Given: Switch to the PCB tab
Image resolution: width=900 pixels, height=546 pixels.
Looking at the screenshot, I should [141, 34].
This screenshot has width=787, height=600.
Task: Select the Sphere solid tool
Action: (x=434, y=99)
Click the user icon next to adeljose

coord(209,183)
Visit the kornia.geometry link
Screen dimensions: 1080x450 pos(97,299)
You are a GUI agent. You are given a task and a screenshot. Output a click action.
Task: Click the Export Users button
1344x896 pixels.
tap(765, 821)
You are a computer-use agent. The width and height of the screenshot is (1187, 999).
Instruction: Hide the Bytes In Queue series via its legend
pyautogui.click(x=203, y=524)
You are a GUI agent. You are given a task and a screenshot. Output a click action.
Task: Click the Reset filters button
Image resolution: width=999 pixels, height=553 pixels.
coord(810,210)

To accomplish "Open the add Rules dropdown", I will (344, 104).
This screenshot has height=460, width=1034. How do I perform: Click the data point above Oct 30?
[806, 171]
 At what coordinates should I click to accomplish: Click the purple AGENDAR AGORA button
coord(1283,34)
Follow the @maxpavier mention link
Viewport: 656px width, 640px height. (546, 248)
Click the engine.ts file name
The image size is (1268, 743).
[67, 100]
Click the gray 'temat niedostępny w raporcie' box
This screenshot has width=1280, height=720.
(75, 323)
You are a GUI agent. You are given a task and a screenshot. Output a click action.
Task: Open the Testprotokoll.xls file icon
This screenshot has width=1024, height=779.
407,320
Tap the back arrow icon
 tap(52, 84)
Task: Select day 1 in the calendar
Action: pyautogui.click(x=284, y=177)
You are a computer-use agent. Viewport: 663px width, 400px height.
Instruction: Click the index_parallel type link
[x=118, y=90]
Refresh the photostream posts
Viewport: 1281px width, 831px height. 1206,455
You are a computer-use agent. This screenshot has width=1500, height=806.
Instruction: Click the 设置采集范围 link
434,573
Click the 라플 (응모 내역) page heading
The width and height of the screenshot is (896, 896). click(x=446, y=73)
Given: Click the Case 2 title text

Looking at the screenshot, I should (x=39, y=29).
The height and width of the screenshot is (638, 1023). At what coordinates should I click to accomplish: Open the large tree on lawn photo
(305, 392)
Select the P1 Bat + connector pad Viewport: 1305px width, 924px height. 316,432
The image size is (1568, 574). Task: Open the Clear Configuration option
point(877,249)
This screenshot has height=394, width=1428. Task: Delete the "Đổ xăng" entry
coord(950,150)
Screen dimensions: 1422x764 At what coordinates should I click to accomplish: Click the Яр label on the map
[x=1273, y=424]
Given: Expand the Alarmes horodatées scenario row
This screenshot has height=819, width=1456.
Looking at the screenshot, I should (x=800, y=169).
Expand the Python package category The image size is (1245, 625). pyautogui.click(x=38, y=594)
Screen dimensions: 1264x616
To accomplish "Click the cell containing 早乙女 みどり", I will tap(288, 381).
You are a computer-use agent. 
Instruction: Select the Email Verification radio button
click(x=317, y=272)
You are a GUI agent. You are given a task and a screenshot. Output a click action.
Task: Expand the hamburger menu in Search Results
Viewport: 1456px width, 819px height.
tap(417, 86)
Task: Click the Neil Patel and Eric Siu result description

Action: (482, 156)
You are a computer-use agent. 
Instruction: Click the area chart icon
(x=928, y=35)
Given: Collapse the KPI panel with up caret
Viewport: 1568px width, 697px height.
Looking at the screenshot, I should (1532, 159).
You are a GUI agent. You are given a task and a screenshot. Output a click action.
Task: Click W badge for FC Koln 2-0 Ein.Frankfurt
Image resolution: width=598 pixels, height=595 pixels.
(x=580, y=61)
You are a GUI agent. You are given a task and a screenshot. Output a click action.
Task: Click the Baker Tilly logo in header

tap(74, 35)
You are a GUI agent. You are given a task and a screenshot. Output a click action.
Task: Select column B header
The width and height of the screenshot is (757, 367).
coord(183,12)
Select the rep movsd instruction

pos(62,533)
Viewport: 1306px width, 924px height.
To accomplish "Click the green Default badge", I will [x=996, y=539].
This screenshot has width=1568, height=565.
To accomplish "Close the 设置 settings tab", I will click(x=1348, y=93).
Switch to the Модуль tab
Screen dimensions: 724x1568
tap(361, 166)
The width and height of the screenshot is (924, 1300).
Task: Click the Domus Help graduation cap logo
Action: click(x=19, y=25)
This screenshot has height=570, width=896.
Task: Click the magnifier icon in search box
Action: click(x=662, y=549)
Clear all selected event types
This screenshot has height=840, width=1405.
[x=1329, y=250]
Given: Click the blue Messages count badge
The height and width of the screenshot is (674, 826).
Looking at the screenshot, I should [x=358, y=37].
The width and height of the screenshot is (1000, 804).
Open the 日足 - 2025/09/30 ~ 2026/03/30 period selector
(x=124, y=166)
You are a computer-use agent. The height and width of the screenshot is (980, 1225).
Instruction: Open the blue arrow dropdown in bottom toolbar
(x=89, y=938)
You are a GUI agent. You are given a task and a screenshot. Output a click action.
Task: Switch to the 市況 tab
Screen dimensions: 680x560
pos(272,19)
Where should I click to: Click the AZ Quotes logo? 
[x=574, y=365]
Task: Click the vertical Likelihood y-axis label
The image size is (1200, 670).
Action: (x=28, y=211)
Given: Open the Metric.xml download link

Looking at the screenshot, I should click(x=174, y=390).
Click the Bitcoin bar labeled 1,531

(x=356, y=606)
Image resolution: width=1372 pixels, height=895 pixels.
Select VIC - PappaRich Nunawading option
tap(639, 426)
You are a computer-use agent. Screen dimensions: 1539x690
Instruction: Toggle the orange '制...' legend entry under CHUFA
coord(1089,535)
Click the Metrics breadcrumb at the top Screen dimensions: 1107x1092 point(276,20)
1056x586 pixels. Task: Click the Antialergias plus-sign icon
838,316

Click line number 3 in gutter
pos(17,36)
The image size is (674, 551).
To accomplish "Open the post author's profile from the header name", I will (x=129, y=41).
******************************
→ TASK DIRECTIONS: Restate word for word the entries above, starting at the line with "Task: Click the Export Users button" and ending at the line with "Task: Click the Reset filters button", inclusive, and no others.

→ TASK ANSWER:
Task: Click the Export Users button
1344x896 pixels.
tap(765, 821)
You are a computer-use agent. The width and height of the screenshot is (1187, 999).
Instruction: Hide the Bytes In Queue series via its legend
pyautogui.click(x=203, y=524)
You are a GUI agent. You are given a task and a screenshot. Output a click action.
Task: Click the Reset filters button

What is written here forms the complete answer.